* _ASSIGNMENT_: Output the data below exactly, without images.
===============
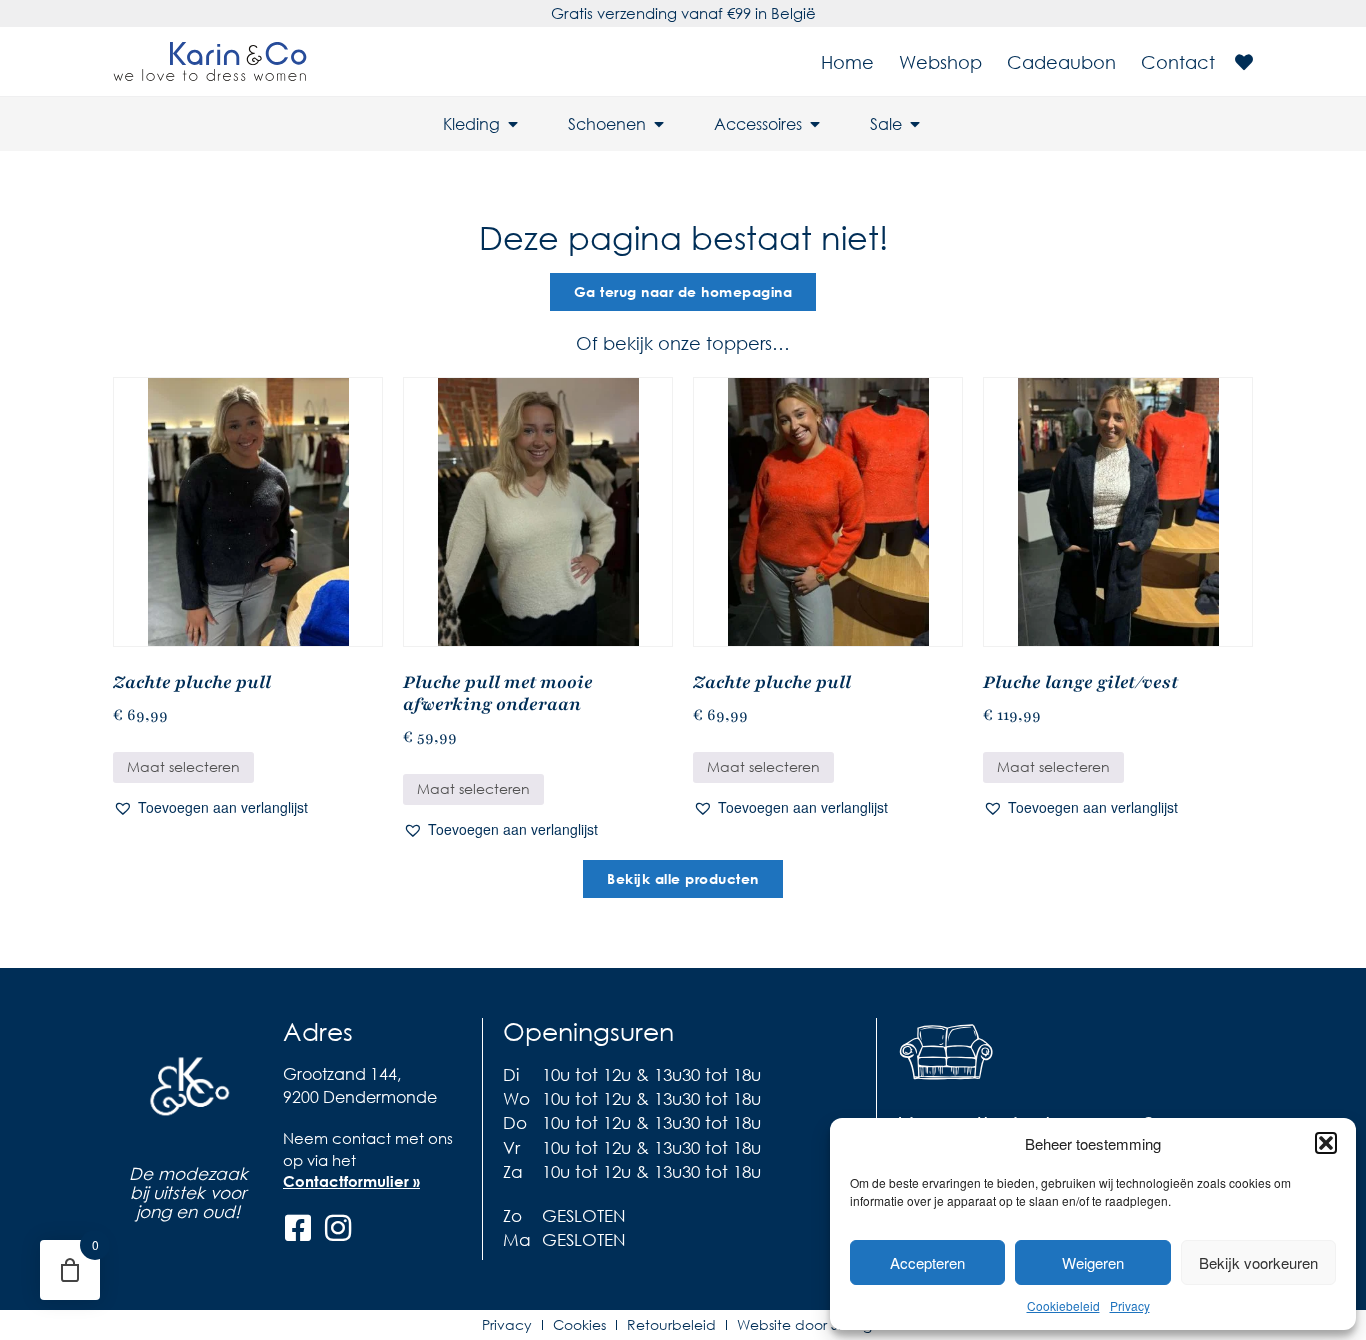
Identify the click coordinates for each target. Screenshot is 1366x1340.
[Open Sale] (915, 124)
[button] (1326, 1143)
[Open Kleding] (513, 124)
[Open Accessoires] (815, 124)
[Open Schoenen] (659, 124)
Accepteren (927, 1262)
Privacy (1130, 1305)
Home (847, 62)
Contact (1178, 62)
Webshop (940, 62)
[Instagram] (338, 1228)
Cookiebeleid (1063, 1305)
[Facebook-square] (298, 1228)
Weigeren (1093, 1262)
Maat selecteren (183, 766)
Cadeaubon (1061, 62)
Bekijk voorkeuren (1258, 1262)
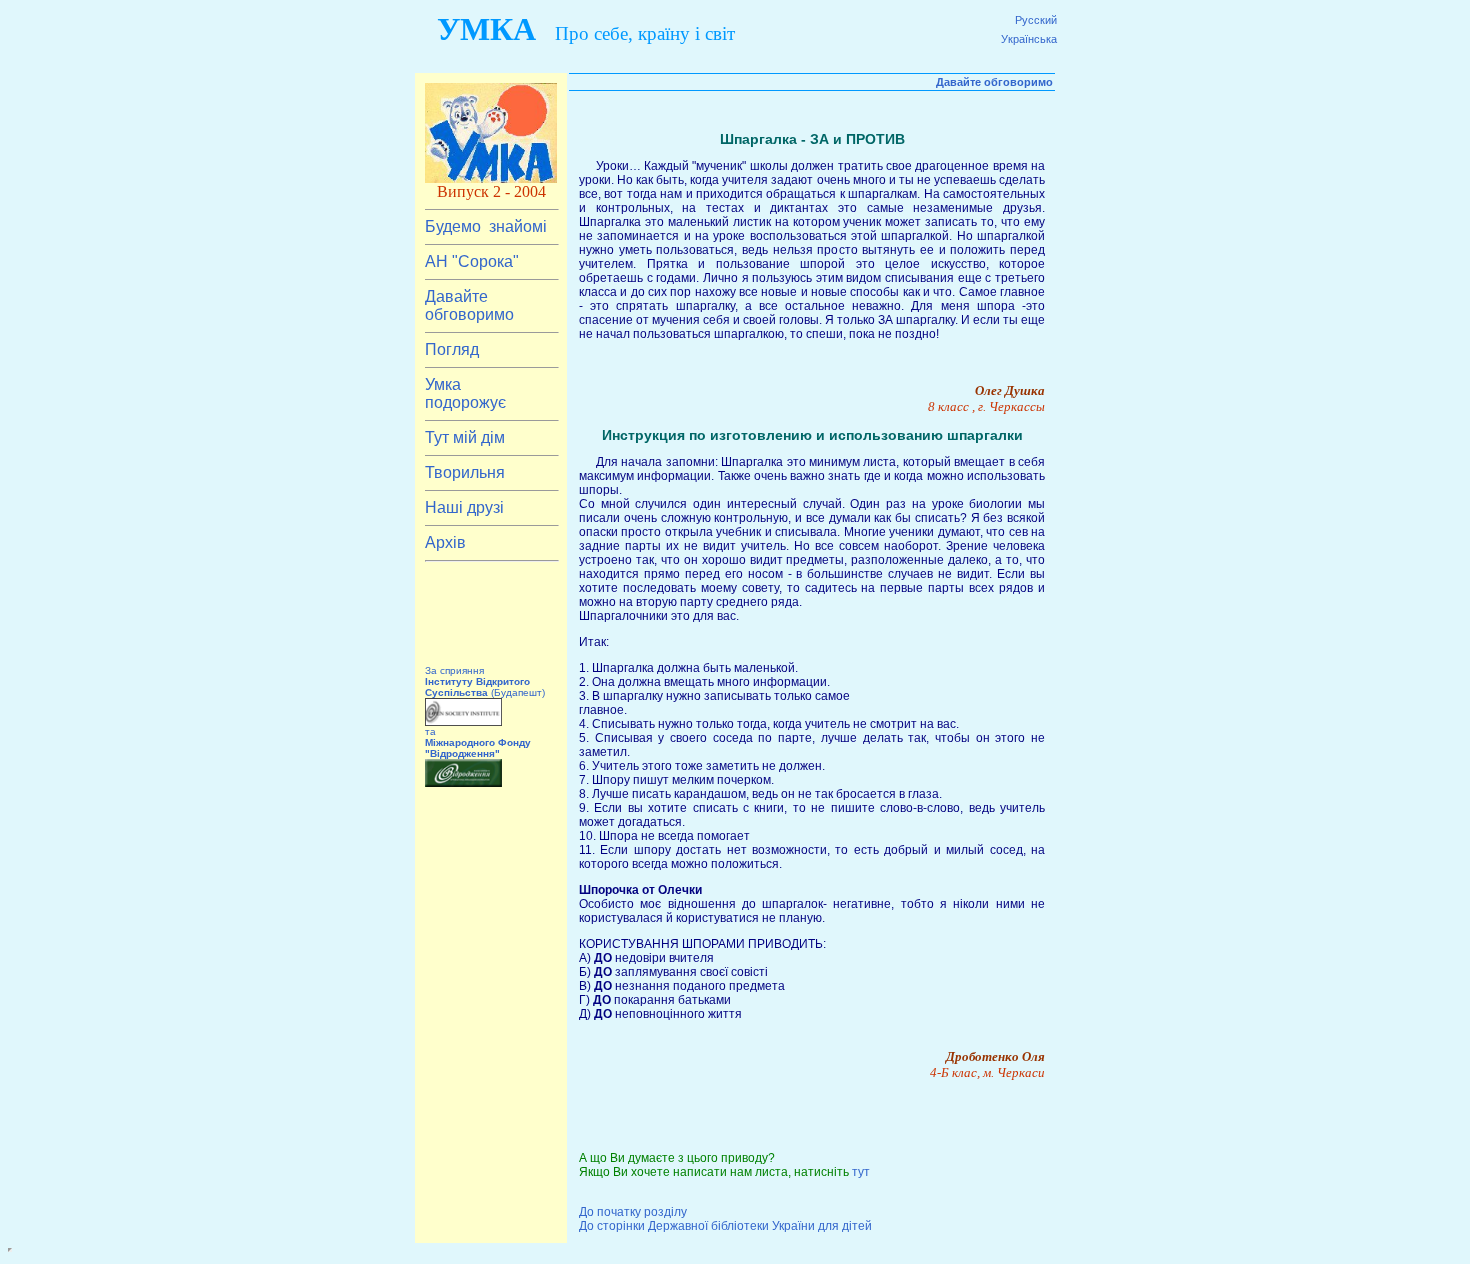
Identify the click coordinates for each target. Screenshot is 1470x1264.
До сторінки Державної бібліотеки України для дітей (725, 1226)
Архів (445, 542)
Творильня (467, 472)
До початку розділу (633, 1212)
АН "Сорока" (472, 261)
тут (861, 1172)
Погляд (452, 349)
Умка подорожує (465, 393)
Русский (1036, 20)
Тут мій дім (467, 437)
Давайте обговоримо (469, 305)
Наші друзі (464, 507)
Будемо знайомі (486, 226)
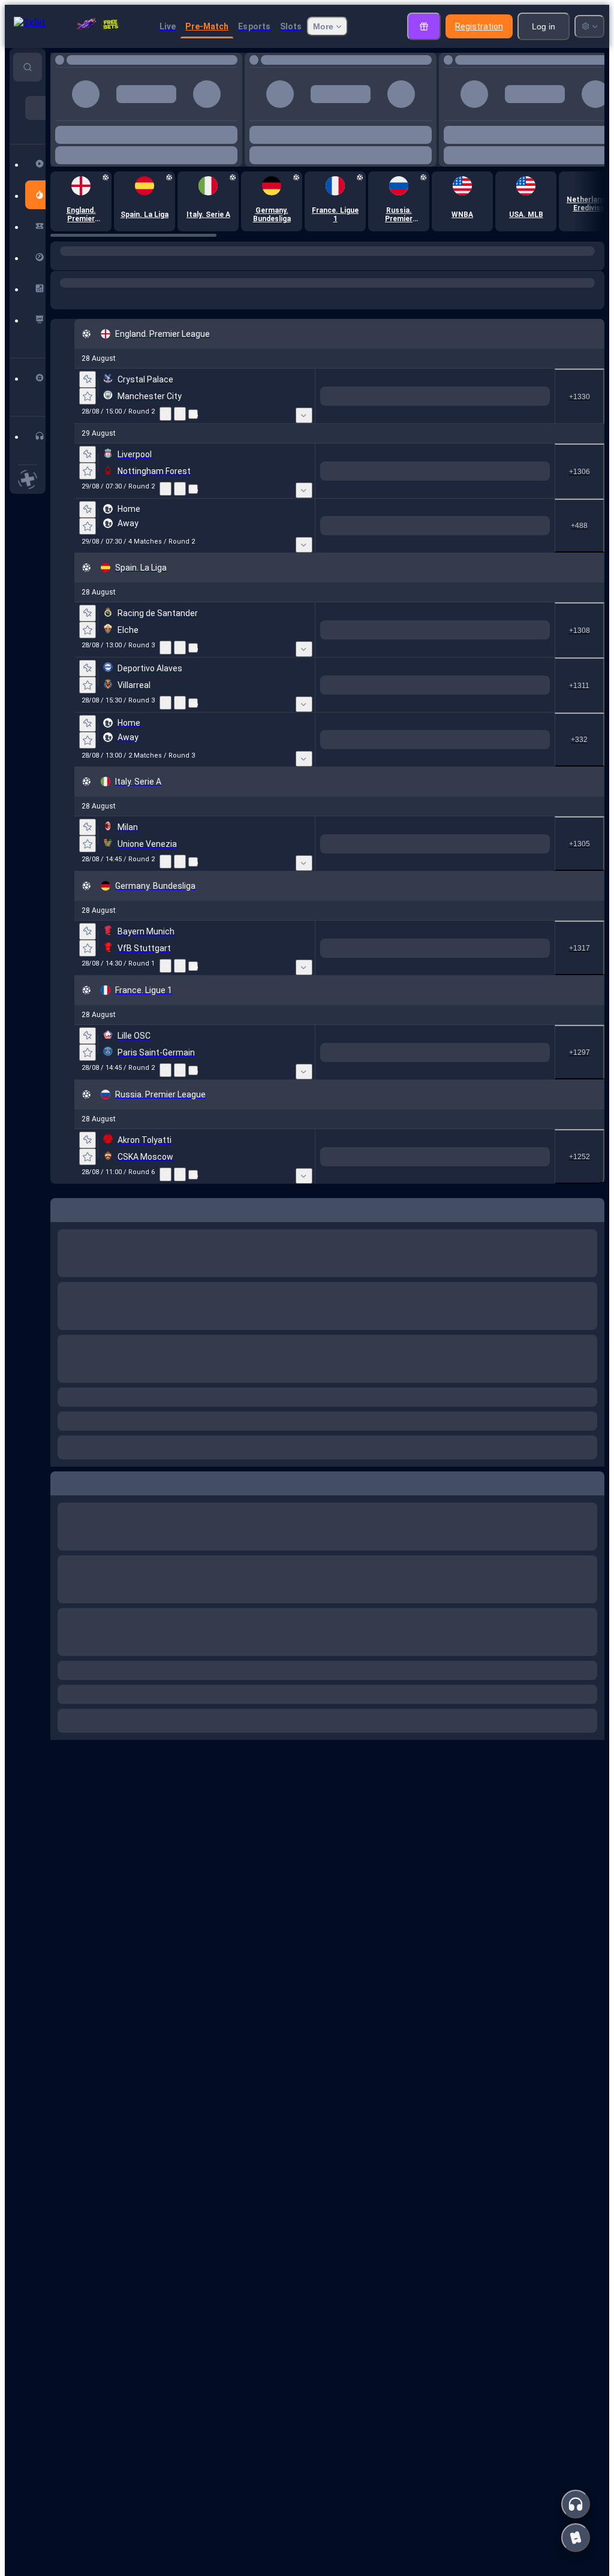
===============
* _RESULT FOR THIS TASK_:
Identify the click coordinates for each target. Screenshot is 1366x1340.
[Open Sale] (915, 124)
[button] (1326, 1143)
[Open Kleding] (513, 124)
[Open Accessoires] (815, 124)
[Open Schoenen] (659, 124)
Accepteren (927, 1262)
Privacy (1130, 1305)
Home (847, 62)
Contact (1178, 62)
Webshop (940, 62)
[Instagram] (338, 1228)
Cookiebeleid (1063, 1305)
[Facebook-square] (298, 1228)
Weigeren (1093, 1262)
Maat selecteren (183, 766)
Cadeaubon (1061, 62)
Bekijk voorkeuren (1258, 1262)
Identify the click coordinates for each target. Screenshot is 1470x1264.
До сторінки Державної бібліотеки України для дітей (725, 1226)
Архів (445, 542)
Творильня (467, 472)
До початку розділу (633, 1212)
АН "Сорока" (472, 261)
тут (861, 1172)
Погляд (452, 349)
Умка подорожує (465, 393)
Русский (1036, 20)
Тут мій дім (467, 437)
Давайте обговоримо (469, 305)
Наші друзі (464, 507)
Будемо знайомі (486, 226)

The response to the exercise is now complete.